__RECORDS SUPPLIED__.

━━━

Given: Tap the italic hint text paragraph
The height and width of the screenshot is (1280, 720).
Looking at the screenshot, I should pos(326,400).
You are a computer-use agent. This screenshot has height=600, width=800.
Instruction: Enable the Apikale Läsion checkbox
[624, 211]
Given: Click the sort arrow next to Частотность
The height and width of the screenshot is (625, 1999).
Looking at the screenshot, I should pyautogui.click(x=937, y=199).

━━━

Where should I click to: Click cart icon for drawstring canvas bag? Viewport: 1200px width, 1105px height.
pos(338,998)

━━━

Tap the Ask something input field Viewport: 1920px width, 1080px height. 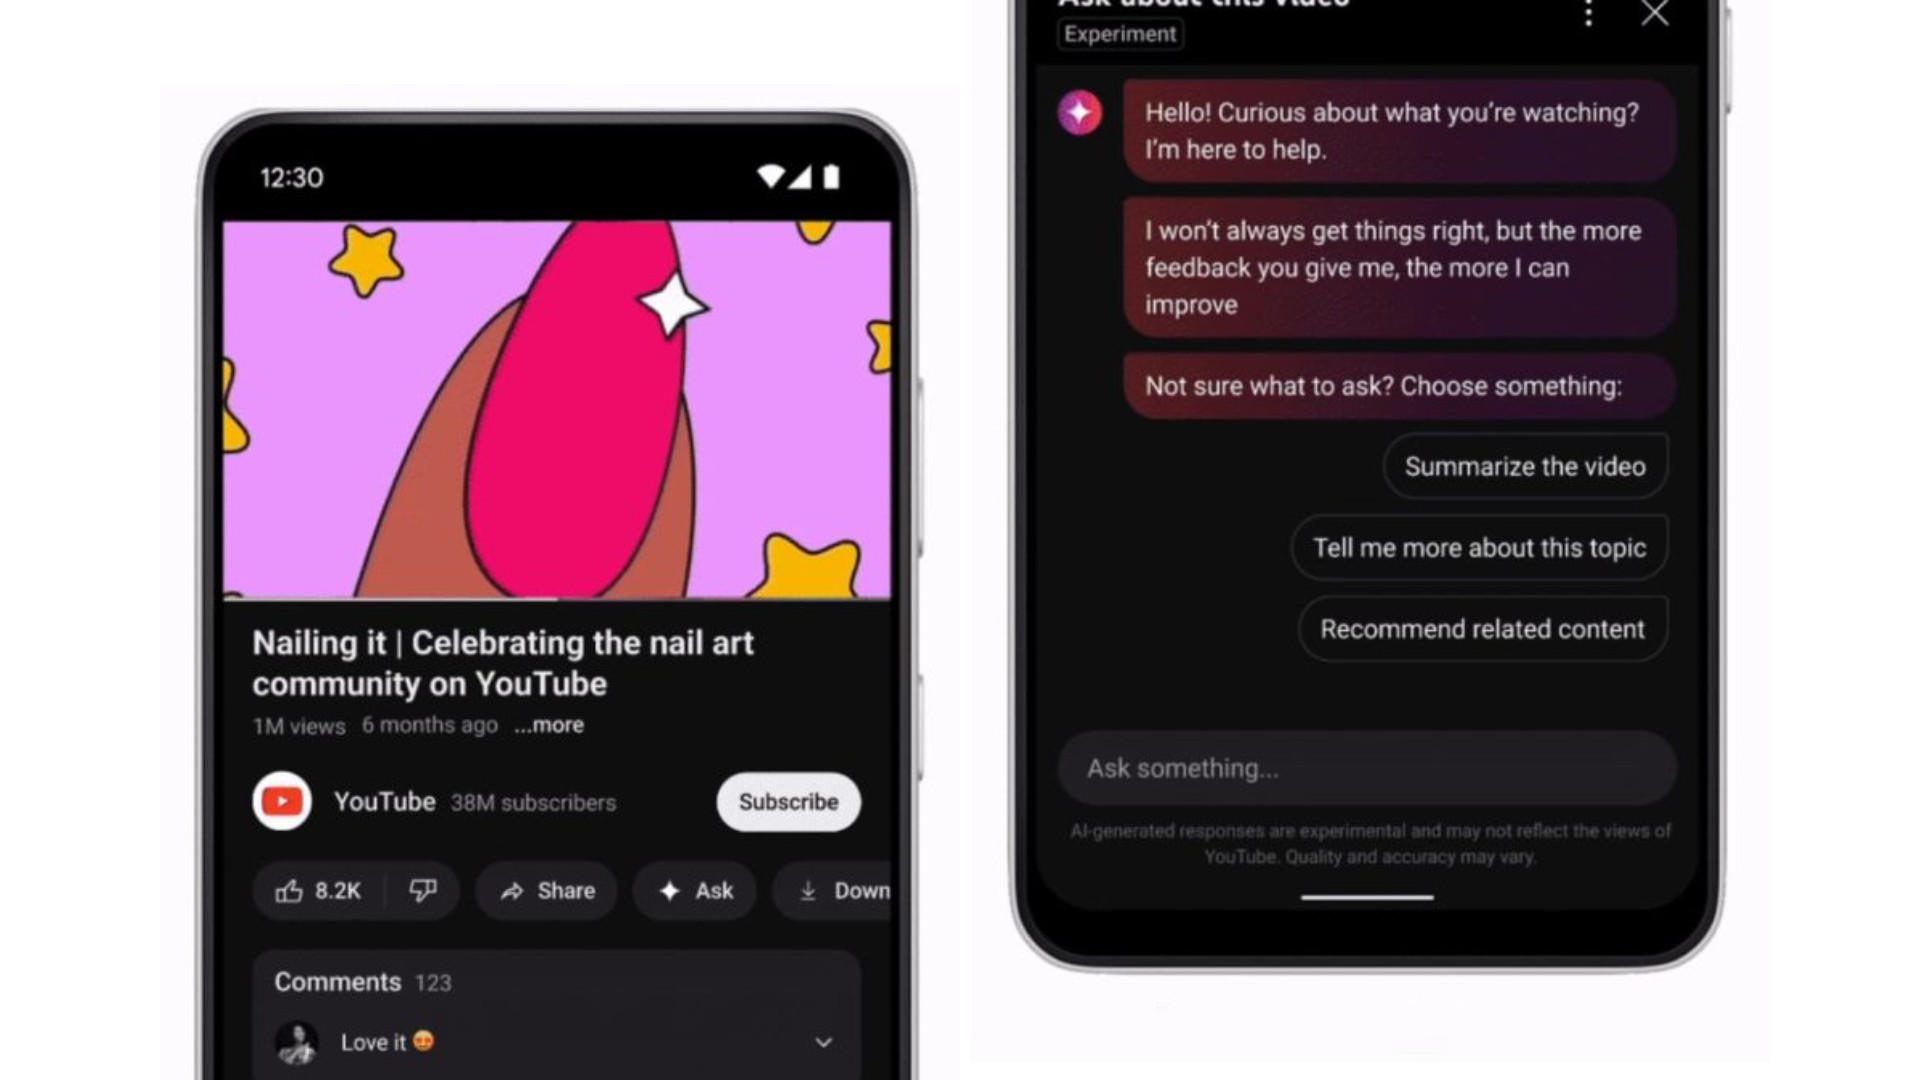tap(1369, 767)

━━━

The total, and nothing more: how many lines in the entries contain "Given"?

2